About this task | Set each line of the data down exactly, please.

________________________________________

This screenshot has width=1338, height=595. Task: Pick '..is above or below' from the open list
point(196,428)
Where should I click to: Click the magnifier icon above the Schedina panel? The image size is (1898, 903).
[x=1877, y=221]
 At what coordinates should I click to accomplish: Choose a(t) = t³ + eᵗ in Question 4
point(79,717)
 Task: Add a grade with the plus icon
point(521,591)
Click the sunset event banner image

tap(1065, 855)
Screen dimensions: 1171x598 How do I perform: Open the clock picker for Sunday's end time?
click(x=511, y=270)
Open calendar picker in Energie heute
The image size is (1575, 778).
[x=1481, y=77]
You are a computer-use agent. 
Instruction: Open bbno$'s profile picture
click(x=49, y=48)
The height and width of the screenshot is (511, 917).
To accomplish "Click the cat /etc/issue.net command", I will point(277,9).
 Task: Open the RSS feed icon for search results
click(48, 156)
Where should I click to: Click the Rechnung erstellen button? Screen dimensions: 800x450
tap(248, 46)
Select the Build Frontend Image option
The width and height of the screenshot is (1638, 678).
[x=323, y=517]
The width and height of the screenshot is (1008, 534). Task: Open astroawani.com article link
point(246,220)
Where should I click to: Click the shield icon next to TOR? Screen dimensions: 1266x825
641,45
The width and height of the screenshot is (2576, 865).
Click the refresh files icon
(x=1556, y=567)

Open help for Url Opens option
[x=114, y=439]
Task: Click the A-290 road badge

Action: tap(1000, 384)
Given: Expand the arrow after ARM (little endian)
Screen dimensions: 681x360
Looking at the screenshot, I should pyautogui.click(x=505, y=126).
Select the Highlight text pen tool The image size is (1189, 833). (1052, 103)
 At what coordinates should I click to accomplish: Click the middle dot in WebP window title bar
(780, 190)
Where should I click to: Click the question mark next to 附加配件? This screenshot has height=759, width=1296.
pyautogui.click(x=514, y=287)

________________________________________

Exercise response |
This screenshot has width=1338, height=595. Task: Pick '..is above or below' from the open list
point(196,428)
Where should I click to: Click the magnifier icon above the Schedina panel? The image size is (1898, 903).
[x=1877, y=221]
 At what coordinates should I click to accomplish: Choose a(t) = t³ + eᵗ in Question 4
point(79,717)
 Task: Add a grade with the plus icon
point(521,591)
Click the sunset event banner image

tap(1065, 855)
Screen dimensions: 1171x598 How do I perform: Open the clock picker for Sunday's end time?
click(x=511, y=270)
Open calendar picker in Energie heute
The image size is (1575, 778).
[x=1481, y=77]
You are a computer-use agent. 
Instruction: Open bbno$'s profile picture
click(x=49, y=48)
The height and width of the screenshot is (511, 917).
To accomplish "Click the cat /etc/issue.net command", I will point(277,9).
 Task: Open the RSS feed icon for search results
click(48, 156)
Where should I click to: Click the Rechnung erstellen button? Screen dimensions: 800x450
tap(248, 46)
Select the Build Frontend Image option
The width and height of the screenshot is (1638, 678).
[x=323, y=517]
The width and height of the screenshot is (1008, 534). Task: Open astroawani.com article link
point(246,220)
Where should I click to: Click the shield icon next to TOR? Screen dimensions: 1266x825
641,45
The width and height of the screenshot is (2576, 865).
Click the refresh files icon
(x=1556, y=567)

Open help for Url Opens option
[x=114, y=439]
Task: Click the A-290 road badge

Action: tap(1000, 384)
Given: Expand the arrow after ARM (little endian)
Screen dimensions: 681x360
Looking at the screenshot, I should pyautogui.click(x=505, y=126).
Select the Highlight text pen tool The image size is (1189, 833). (1052, 103)
 At what coordinates should I click to accomplish: Click the middle dot in WebP window title bar
(780, 190)
Where should I click to: Click the question mark next to 附加配件? This screenshot has height=759, width=1296.
pyautogui.click(x=514, y=287)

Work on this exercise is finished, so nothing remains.